◆ Source
- - - -

So..... I've blogged about this a few times in the past - how The Boy talks about Yoga Girl from time to time. For those *just* joining the conversation, to recap: The Boy found out about Yoga Girl *from* El Capitan back in May. El Capitan was over, having his time with the kids when his friend called him on the phone. During *that* conversation - and sitting on a few feet away from our son who was playing with his Little People on, El Capitan told the person he was on the phone that he could "sleep next to a 22 year old every night who does yoga."
Prior to that, I had decided we would only tell the children that "Daddy broke a promise to Mommy and that's why we can't be married anymore." The Boy had asked several time *what* the promise was - but I didn't think that he should know that his father left us for someone else.
You read in all the books about how most kids assume (wrongly) that their parents are divorced because of something they did - or that they could have stopped it by behaving better, etc. I didn't want them to know that their Dad was ..... 'replacing us'. Because *I* was clearly being replaced, and based on El Capitans time with the children and his (chosen) distance from them... he *was* replacing all of us.
Whether or not he continues to do that.... is up to him.
However, once the whor.... I mean - *girl* was out of the bag..... The Boy knew that Daddy had a girlfriend, that she was 22 and she liked "goga".
I've always tried to put a focus on *us* - how we move forward, how we accept where we are - and how we try to heal. I don't talk about Yoga Girl - she's not someone I care to spend any of my time on. And, really, this is about the decisions that El Capitan has made and how we work with what we have and move forward.
However... for The Boy, and for reasons a bit unclear to me - Yoga Girl stays on his mind. Over Thanksgiving he brought her up and came to me and asked me if I thought that Yoga Girl didn't like him - because he's never met her and he was interpreting that as Yoga Girl didn't want to meet him.
I didn't really have an answer... because I'm not El Capitan and I'm not Yoga Girl and I can't answer for what they do and don't do...... I only told him that Yoga Girl didn't know him - but I was certain that if she did get to know him, that she would love him.
The Boy brought up Yoga Girl a few times in December, mostly because he's "mad" at her - he'll tell me. He say's that he's mad that she 'took' Daddy - and that she shouldn't have done that. He tells me that she's a "bully" because she's the kind of person who 'takes other people's' toys.
Well.... hard to argue with that one. So I didn't.... instead, I focused on how we work with kids at school who don't share toys and tried to focus on how when we meet people like that - how we can work things out and still be friends with them. Trying.... though I don't really want to - to set the stage for a day when The Boy does meet Yoga Girl that he can find a way to be 'friends' with her.

- - - -

◆ Source material
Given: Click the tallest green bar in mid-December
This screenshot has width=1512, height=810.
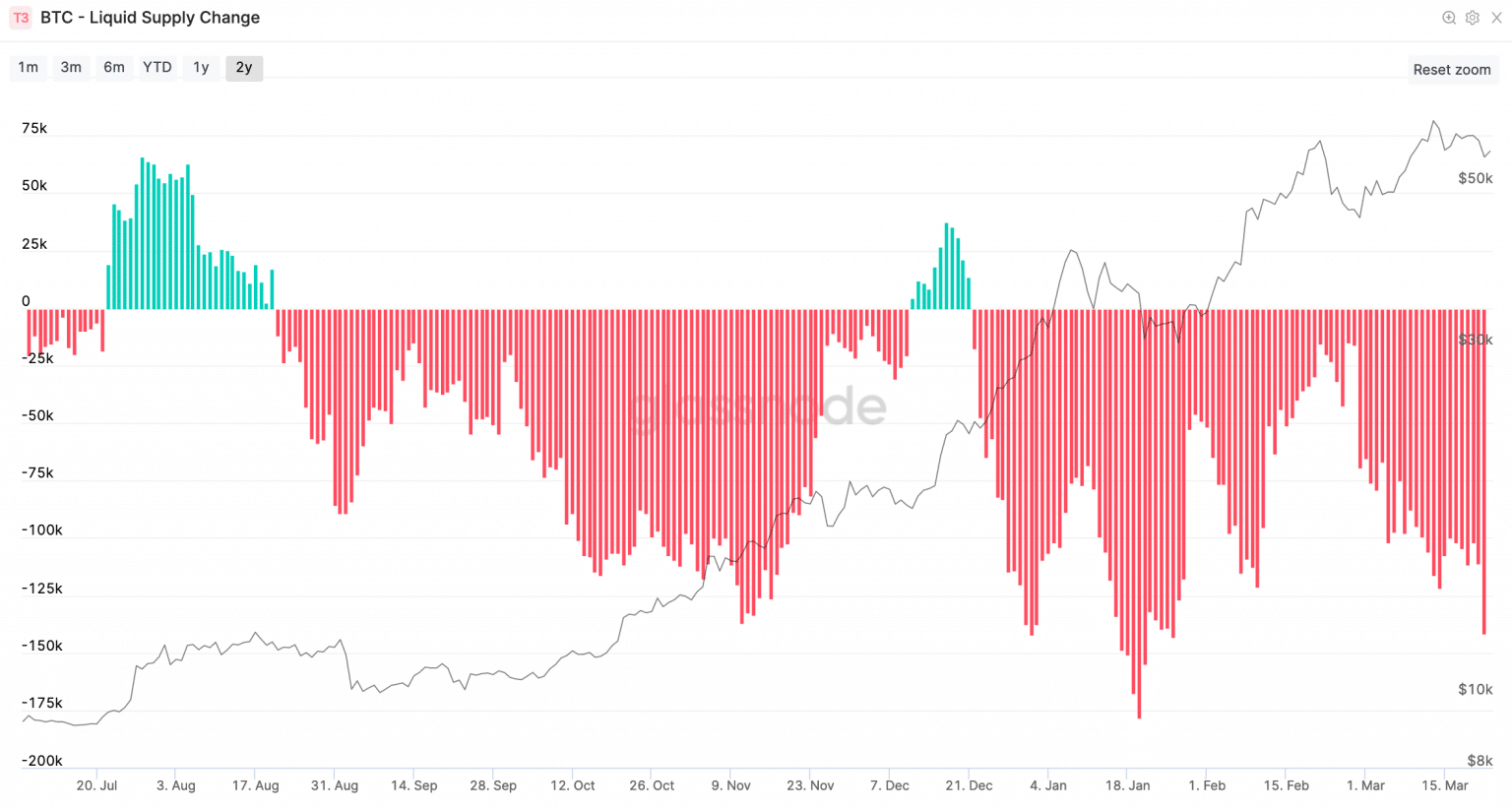Looking at the screenshot, I should pos(946,267).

- - - -

◆ Exercise requirements
Write the next part of the blog post about The Boy and Yoga Girl, beginning after its last sentence.

◆ Task answer
I always tell El Capitan when The Boy say's these things.... and, then there's always his bevy of friends who feel the need to *read* this PUBLIC blog and report back what I write to El Capitan (which... those are some pretty dumb friends if they haven't noticed it's a public blog that El Capitan could read for himself....duh.), however, El Capitan doesn't really *talk* to the children about the divorce, or Yoga Girl, or any of this, today however... he didn't have a choice.
El Capitan had his time with them today and almost as soon as The Boy walked in the door he announced that he "talked to Daddy about the divorce" (but, he always whispers the word divorce... like it's a swear word which makes me laugh a little....)
I said, "Oh... that's cool - what'd you talk about?"
"Well, I told Dad that I wanted to talk about [Yoga Girl] - because I told him that I don't really want to meet her... because she's a rude, selfish girl and I just don't want to meet her, Mom......" he stated.
At this point, El Capitan had walked in and was standing just behind me.
"Okay Buddy....." I replied, looking oddly at El Capitan, "You don't have to meet her."
As with *most* conversations, The Boy said his piece and then hurried off to play with The Girl and already started arguing about her using up his blue painters tape (long story there... lolol).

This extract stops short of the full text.